The rewrite rules are used to simplify the URLs for data access. Access to the data appears as if it were a static file, but the server converts this filename into an id parameter that is passed on to the data-nifc CGI script.
CGI script
The interface between the URL and internal access to data is done with the CGI script cgi-bin/data-nifc.pl.
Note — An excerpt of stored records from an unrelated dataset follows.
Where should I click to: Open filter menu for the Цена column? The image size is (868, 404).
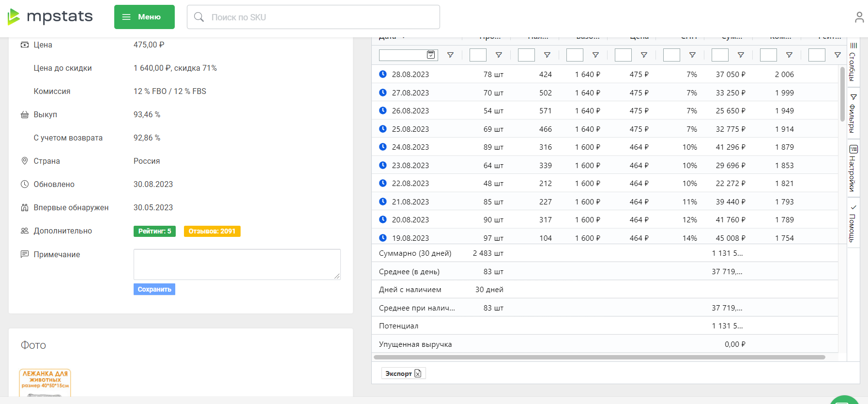click(x=644, y=55)
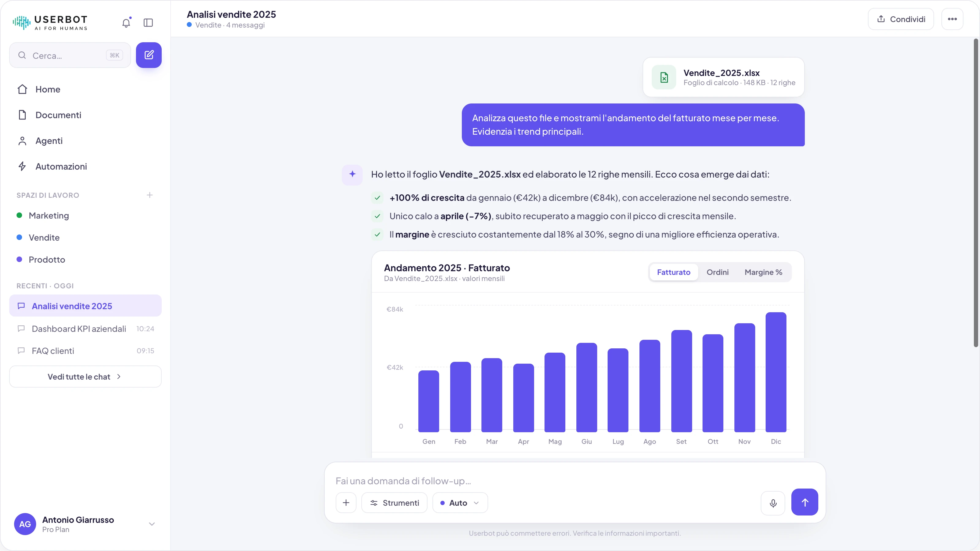
Task: Open the Vendite_2025.xlsx file attachment
Action: (724, 77)
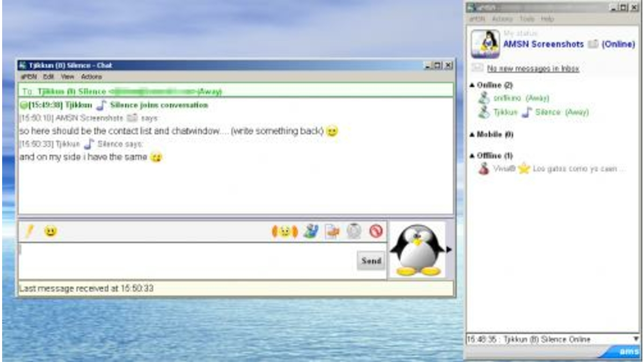The image size is (644, 362).
Task: Open the 'No new messages in Inbox' link
Action: point(532,69)
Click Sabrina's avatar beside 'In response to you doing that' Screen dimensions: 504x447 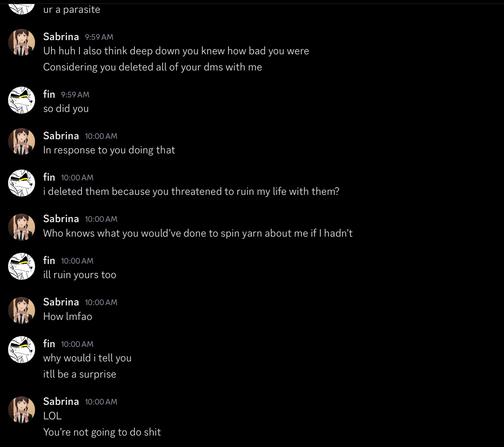(x=22, y=142)
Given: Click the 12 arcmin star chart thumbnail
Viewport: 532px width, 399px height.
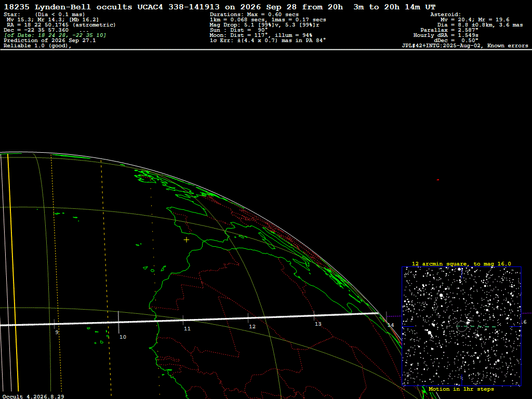Looking at the screenshot, I should click(x=461, y=326).
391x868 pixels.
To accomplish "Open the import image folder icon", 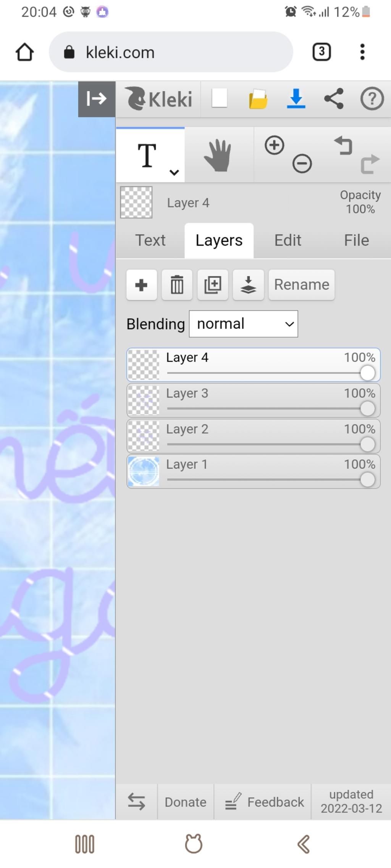I will (x=258, y=99).
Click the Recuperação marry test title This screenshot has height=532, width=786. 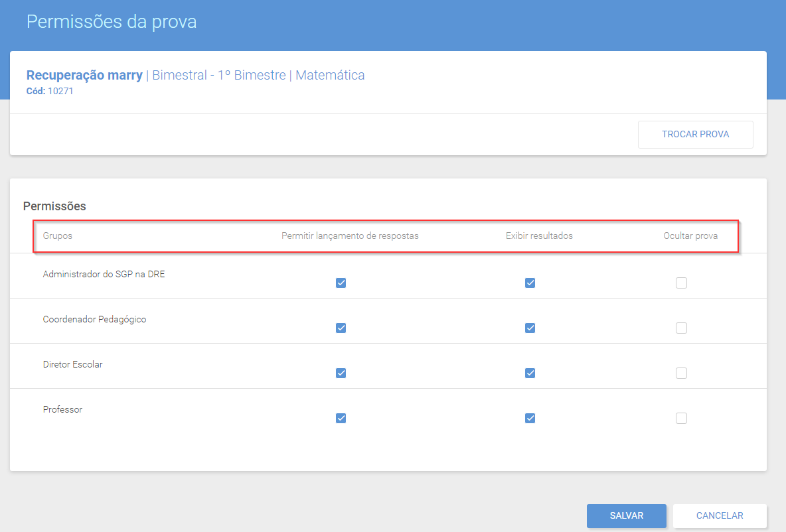(85, 75)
Copy this file (via cgi-bin/Makefile) to the location for CGI scripts for the server.
Support software
Here is a description of support software needed to create derivatives files for the cache.
verovio
Install verovio on the server with these commands:
git clone https://github.com/rism-digital/verovio
cd verovio/tools
./.configure
make
make install
Note that cmake
is required (and must first be installed if not available).
Verify that verovio was installed by running the command:
which verovio
which should reply /usr/local/bin/verovio
.
aton2json
The aton2json program can be installed with these commands:
npm install -g posix-argv-parser
npm install -g aton2json
wget https://raw.githubusercontent.com/craigsapp/ATON/master/example/cli/aton2json -O /usr/local/bin/aton2json
Verify that aton2json
was installed by running the command:
which aton2json
which should reply /usr/local/bin/aton2json
SELinux notes
To allow CGI scripts to run programs in a shell when SELinux, turn on the general permission with the command:
setsebool -P httpd_execmem 1
Then give permissions to run a particular program:
chcon system_u:object_r:httpd_exec_t:s0 program-file
For data access logging, the log directory should be given SELinux permissions:
chcon -R -t httpd_sys_content_t logs
And the web server should be made owner of the log directory.